■ Task ■
The output should hold exactly, and only, the lines from the line bearing "Task: Expand the Command Output chevron arrow" through the last line of the listing below, and no pictures.

--- Data for review Enclosed Below ---

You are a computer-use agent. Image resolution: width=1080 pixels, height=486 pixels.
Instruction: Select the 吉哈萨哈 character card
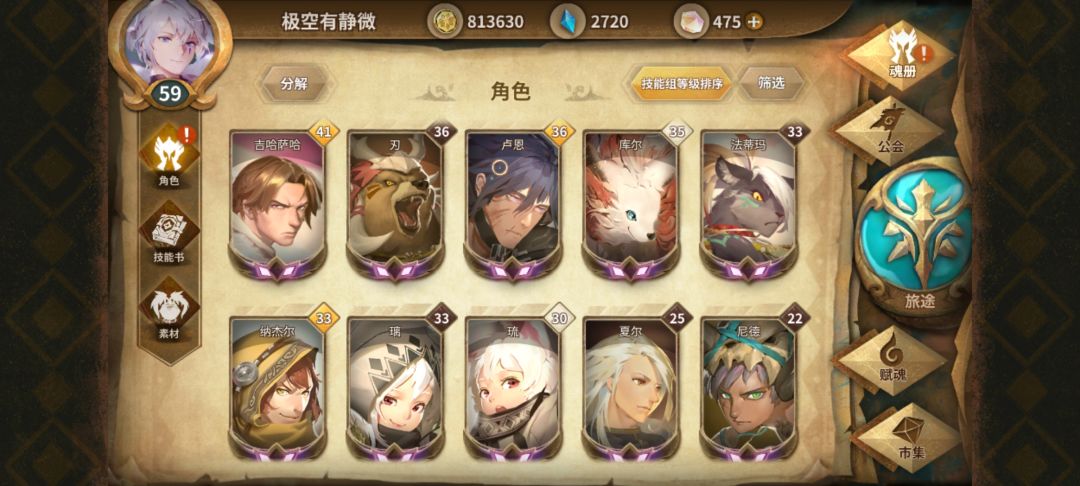click(277, 205)
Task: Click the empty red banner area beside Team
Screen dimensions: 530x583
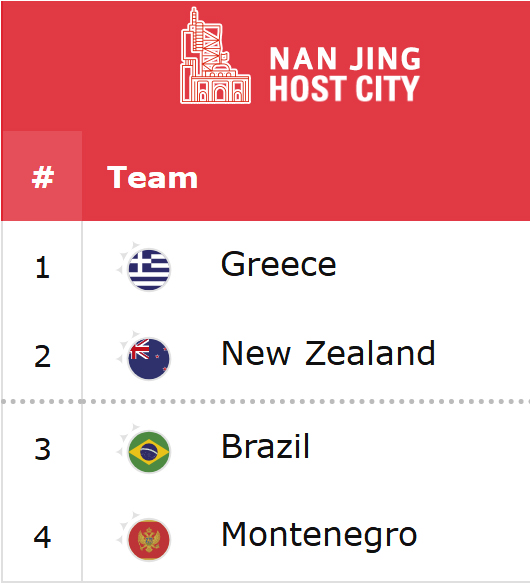Action: pos(364,177)
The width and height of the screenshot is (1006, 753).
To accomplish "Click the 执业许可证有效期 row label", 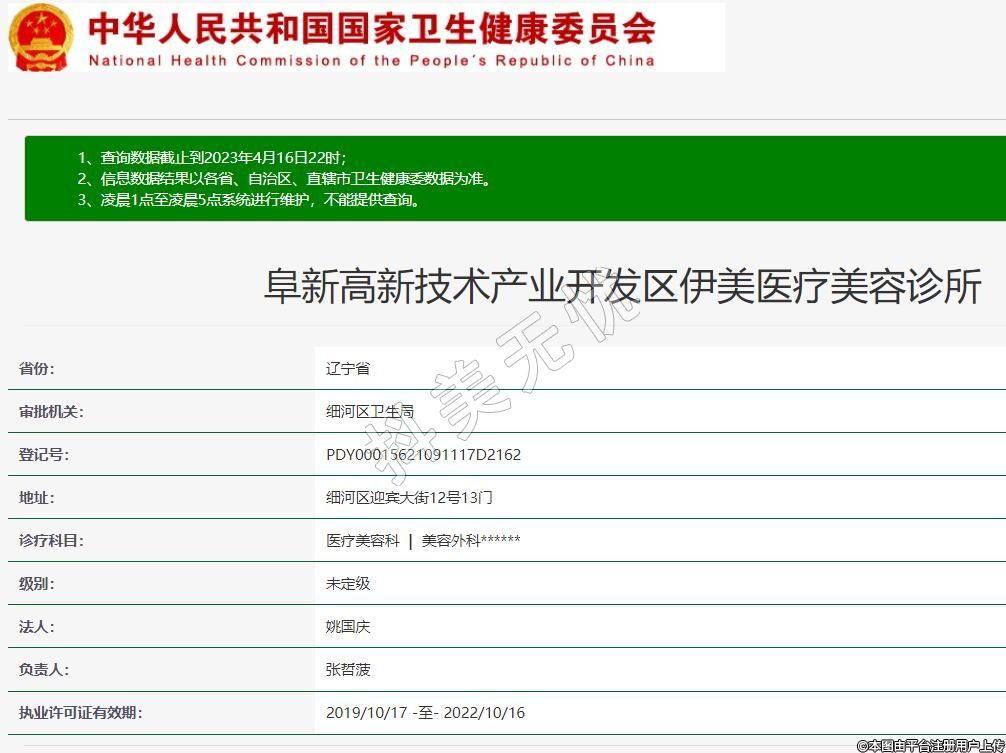I will [80, 712].
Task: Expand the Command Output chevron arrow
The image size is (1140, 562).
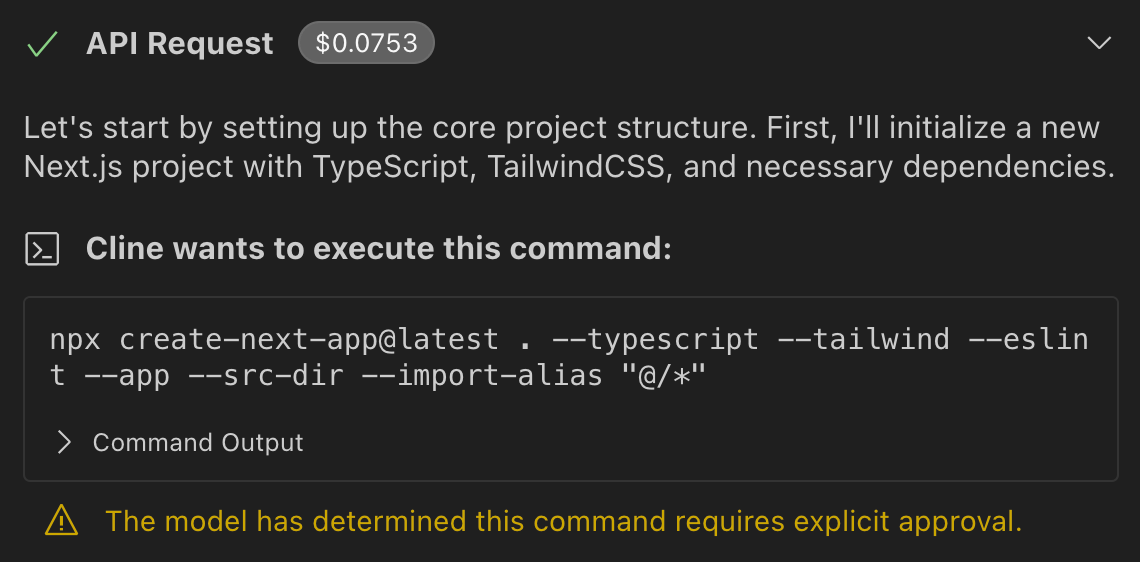Action: (65, 442)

--- End of Enclosed Data for review ---

■ Worked solution ■
Task: Expand the Command Output chevron arrow
The image size is (1140, 562).
Action: (65, 442)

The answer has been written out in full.